TASKS FOR THIS EXERCISE
a - Update the Armor of Light passage from "Last Thursday in" down to "save the child.", changing "Hamilton, Ontario" to "Toronto".
b - In the Armor of Light passage, translate this sentence into Spanish: "The section consisted of various inspiring stories that the editors felt illustrate the best of us."

SOURCE PASSAGE
And second, the Armor of Light pushes away the darkness out in the world around us.  When we are feeling overwhelmed by news of the latest mass shooting, or the intransigence of war, or even just aggravated by the little annoyances of life,  the Armor of Light shines a ray of hope into all that darkness.  We wear those bright rays of hope.  People who look at us can see light, and be encouraged, and find some hope in the darkness.  

Last Thursday in its Thanksgiving edition,  The Washington Post published a section called “Inspired Life,” Section F of that day’s paper.  The section consisted of various inspiring stories that the editors felt illustrate the best of us.  

To me, one of the most inspiring of all the stories was the one called “Costumed strangers make Halloween wish come true for boy with cancer,”  originally published September 22, 2022.  

Can Halloween costumes become Armor of Light?  Yes!  

So here’s the story, which takes place in Hamilton, Ontario.    Alexandros Hurdakis was one year old when he was diagnosed with brain cancer, and now, at age five, the doctors could do nothing else to save the child.

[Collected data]

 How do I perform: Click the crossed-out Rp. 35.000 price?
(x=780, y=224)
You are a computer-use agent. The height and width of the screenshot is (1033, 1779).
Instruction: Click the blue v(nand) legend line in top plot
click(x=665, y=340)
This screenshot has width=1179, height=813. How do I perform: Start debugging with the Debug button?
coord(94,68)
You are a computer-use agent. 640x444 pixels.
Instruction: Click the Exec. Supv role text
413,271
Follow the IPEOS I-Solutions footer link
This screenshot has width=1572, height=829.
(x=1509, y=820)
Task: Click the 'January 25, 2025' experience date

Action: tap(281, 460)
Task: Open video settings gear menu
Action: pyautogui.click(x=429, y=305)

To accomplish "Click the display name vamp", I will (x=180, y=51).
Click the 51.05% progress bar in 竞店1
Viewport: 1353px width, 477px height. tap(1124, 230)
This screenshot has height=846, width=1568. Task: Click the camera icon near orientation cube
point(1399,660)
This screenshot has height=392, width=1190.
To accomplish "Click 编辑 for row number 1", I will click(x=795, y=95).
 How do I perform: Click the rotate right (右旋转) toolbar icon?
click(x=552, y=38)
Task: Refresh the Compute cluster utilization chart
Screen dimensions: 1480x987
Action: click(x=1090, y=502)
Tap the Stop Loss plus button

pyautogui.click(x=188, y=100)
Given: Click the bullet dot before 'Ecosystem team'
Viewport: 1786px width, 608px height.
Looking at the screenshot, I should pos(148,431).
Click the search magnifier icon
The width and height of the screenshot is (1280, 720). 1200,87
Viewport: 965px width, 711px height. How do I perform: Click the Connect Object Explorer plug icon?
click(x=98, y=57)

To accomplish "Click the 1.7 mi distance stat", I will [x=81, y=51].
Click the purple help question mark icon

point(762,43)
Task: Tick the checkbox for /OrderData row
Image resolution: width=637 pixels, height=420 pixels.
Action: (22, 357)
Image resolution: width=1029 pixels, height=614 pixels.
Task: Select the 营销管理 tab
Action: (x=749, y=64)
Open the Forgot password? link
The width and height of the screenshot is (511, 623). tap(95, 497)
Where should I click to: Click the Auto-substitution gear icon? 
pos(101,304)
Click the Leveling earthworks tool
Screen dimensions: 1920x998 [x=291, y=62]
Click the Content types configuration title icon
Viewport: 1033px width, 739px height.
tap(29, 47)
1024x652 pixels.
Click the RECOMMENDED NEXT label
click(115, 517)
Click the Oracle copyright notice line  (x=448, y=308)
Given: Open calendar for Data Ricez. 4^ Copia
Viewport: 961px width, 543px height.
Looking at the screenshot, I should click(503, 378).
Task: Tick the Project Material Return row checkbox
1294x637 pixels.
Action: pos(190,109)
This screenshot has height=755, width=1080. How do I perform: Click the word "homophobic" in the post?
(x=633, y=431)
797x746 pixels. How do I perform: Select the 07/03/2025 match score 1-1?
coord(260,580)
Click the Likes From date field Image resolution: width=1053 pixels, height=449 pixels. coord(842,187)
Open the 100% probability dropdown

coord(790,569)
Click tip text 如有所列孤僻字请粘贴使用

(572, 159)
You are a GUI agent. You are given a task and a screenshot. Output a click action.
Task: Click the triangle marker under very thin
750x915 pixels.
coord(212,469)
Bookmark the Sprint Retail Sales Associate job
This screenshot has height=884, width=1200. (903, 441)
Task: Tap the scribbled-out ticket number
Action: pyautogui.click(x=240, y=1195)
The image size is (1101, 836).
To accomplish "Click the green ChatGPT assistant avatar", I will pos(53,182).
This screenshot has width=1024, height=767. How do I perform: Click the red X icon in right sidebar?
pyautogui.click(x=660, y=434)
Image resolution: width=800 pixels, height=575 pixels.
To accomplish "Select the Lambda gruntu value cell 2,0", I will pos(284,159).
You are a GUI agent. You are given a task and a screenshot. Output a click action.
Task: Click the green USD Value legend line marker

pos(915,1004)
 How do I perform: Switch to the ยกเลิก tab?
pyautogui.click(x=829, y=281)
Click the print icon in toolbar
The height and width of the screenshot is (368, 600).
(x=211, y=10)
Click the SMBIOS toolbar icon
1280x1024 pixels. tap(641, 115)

TASK-BY-TASK ANSWERS
a -
Last Thursday in its Thanksgiving edition,  The Washington Post published a section called “Inspired Life,” Section F of that day’s paper.  The section consisted of various inspiring stories that the editors felt illustrate the best of us.  

To me, one of the most inspiring of all the stories was the one called “Costumed strangers make Halloween wish come true for boy with cancer,”  originally published September 22, 2022.  

Can Halloween costumes become Armor of Light?  Yes!  

So here’s the story, which takes place in Toronto.    Alexandros Hurdakis was one year old when he was diagnosed with brain cancer, and now, at age five, the doctors could do nothing else to save the child.

b - La sección consistía en varias historias inspiradoras que, a juicio de los editores, ilustran lo mejor de nosotros.